>>>>>
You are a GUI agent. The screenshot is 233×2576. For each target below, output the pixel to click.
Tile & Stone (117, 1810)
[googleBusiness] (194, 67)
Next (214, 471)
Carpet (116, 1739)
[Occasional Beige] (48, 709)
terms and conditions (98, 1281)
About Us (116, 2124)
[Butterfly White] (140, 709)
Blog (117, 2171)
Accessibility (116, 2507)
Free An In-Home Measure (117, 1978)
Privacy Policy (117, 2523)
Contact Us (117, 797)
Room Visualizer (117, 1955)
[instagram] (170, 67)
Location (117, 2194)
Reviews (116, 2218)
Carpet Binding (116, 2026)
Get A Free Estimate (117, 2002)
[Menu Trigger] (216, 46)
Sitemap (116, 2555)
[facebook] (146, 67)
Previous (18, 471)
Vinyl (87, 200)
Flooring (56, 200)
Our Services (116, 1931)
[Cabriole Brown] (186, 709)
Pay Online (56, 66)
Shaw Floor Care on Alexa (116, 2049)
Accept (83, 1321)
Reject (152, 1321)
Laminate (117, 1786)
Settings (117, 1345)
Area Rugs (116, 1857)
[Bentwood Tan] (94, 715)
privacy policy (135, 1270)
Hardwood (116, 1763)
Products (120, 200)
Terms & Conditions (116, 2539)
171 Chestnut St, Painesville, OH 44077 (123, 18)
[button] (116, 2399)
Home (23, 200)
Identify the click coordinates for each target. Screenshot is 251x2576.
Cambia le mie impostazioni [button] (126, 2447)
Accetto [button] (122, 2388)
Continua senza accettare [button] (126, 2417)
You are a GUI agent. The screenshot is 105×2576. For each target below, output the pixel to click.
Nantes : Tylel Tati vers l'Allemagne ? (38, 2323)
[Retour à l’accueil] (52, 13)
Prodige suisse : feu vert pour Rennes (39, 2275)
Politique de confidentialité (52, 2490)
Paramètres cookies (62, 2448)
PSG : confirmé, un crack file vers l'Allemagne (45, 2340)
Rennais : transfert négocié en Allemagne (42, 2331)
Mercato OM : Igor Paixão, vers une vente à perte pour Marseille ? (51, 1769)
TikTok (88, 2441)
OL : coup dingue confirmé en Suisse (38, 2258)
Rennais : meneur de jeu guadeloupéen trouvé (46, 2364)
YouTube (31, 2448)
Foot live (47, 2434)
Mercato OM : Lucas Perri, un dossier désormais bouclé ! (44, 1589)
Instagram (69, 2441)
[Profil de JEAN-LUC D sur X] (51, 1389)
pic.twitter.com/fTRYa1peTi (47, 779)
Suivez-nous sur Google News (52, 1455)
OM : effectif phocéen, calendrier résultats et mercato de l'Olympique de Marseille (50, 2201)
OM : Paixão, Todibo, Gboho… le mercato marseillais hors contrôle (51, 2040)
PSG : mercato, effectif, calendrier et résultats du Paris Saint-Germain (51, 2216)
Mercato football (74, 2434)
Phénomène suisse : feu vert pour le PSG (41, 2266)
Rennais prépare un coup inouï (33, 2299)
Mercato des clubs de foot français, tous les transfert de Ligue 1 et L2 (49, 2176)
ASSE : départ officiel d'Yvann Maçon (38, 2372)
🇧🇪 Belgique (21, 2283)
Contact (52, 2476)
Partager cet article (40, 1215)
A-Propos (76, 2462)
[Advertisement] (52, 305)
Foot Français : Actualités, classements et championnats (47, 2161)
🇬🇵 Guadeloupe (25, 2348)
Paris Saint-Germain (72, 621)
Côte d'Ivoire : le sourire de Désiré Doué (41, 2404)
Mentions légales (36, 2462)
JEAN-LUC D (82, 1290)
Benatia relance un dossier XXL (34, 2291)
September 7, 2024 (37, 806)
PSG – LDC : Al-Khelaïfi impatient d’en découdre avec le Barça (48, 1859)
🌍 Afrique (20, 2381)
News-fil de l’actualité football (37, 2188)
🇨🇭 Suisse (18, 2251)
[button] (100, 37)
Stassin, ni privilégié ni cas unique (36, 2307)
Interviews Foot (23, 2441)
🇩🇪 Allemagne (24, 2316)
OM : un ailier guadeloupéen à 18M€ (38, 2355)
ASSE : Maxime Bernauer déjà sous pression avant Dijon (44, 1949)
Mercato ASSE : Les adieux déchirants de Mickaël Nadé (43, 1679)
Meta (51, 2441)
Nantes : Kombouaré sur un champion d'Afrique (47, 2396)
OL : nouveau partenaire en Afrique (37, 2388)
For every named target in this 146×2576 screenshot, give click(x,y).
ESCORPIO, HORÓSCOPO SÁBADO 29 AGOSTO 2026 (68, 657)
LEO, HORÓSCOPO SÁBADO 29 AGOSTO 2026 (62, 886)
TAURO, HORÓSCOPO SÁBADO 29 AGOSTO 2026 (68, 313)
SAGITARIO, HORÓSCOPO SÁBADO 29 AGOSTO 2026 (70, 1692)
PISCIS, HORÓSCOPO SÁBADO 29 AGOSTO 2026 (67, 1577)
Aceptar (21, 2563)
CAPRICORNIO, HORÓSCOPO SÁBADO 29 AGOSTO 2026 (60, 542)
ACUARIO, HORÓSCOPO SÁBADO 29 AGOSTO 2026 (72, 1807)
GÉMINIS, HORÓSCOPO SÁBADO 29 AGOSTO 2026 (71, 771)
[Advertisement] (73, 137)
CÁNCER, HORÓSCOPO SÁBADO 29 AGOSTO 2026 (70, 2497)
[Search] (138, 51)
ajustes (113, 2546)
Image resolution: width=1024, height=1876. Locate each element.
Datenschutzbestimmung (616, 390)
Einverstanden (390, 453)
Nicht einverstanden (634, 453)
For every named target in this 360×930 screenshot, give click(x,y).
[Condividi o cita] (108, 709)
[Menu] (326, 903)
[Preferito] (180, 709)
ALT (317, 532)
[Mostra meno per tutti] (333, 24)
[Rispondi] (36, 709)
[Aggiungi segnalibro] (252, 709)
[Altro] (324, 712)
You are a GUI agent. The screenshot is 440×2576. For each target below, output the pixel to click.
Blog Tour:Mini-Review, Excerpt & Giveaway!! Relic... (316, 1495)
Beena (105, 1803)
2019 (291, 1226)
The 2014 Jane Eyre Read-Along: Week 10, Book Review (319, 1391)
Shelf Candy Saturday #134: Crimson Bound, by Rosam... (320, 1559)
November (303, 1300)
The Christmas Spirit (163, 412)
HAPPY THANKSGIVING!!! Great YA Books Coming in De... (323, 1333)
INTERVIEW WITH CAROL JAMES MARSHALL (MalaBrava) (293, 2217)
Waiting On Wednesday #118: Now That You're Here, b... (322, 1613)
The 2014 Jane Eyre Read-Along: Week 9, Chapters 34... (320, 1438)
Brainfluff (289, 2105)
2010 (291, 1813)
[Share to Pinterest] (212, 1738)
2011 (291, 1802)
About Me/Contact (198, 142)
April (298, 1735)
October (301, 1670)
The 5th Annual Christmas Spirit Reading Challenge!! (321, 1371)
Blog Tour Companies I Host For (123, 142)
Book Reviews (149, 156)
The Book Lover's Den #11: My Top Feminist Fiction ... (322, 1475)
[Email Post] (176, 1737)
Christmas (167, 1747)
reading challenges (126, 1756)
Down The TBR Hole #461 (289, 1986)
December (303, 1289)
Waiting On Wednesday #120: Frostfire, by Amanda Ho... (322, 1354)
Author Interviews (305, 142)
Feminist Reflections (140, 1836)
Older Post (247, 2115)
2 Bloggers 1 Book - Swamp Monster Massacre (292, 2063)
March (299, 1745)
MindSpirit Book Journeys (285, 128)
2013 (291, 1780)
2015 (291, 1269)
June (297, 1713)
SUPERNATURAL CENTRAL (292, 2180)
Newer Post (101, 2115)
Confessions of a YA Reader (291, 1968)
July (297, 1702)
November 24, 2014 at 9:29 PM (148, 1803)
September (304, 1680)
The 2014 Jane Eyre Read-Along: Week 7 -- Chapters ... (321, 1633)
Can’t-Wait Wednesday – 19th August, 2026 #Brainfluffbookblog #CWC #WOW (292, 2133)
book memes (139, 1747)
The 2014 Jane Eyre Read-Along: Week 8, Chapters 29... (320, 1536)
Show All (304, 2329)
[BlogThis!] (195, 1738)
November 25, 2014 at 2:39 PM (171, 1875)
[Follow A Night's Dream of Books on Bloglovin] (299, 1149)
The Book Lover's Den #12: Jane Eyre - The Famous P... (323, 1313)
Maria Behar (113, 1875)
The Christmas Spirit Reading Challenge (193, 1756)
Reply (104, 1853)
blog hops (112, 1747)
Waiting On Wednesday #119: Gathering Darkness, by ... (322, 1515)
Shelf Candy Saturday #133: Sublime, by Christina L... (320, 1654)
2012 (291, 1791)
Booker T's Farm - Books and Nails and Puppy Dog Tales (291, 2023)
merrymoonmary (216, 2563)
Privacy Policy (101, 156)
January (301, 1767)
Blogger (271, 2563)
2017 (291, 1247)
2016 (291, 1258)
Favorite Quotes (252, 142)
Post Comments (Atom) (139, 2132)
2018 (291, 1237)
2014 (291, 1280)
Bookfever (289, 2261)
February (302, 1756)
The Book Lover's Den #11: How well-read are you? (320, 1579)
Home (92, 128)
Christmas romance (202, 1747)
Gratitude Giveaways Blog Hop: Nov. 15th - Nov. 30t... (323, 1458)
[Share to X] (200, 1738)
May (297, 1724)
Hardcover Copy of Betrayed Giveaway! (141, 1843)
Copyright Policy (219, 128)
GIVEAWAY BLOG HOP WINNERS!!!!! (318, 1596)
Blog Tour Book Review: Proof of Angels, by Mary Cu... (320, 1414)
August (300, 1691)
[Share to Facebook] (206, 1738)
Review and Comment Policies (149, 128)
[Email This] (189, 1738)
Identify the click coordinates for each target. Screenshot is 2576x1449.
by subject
<<<<<
Work item
When you reach the line with "The Book Lover's Den #11: My" in the records above, start writing out lines exactly, and stop once the line with "November 25, 2014 at 2:39 PM (171, 1875)" has been written; include nothing else.

Completed task
The Book Lover's Den #11: My Top Feminist Fiction ... (322, 1475)
[Email Post] (176, 1737)
Christmas (167, 1747)
reading challenges (126, 1756)
Down The TBR Hole #461 (289, 1986)
December (303, 1289)
Waiting On Wednesday #120: Frostfire, by Amanda Ho... (322, 1354)
Author Interviews (305, 142)
Feminist Reflections (140, 1836)
Older Post (247, 2115)
2 Bloggers 1 Book - Swamp Monster Massacre (292, 2063)
March (299, 1745)
MindSpirit Book Journeys (285, 128)
2013 (291, 1780)
2015 (291, 1269)
June (297, 1713)
SUPERNATURAL CENTRAL (292, 2180)
Newer Post (101, 2115)
Confessions of a YA Reader (291, 1968)
July (297, 1702)
November 24, 2014 at 9:29 PM (148, 1803)
September (304, 1680)
The 2014 Jane Eyre Read-Along: Week 7 -- Chapters ... (321, 1633)
Can’t-Wait Wednesday – 19th August, 2026 #Brainfluffbookblog #CWC #WOW (292, 2133)
book memes (139, 1747)
The 2014 Jane Eyre Read-Along: Week 8, Chapters 29... (320, 1536)
Show All (304, 2329)
[BlogThis!] (195, 1738)
November 25, 2014 at 2:39 PM (171, 1875)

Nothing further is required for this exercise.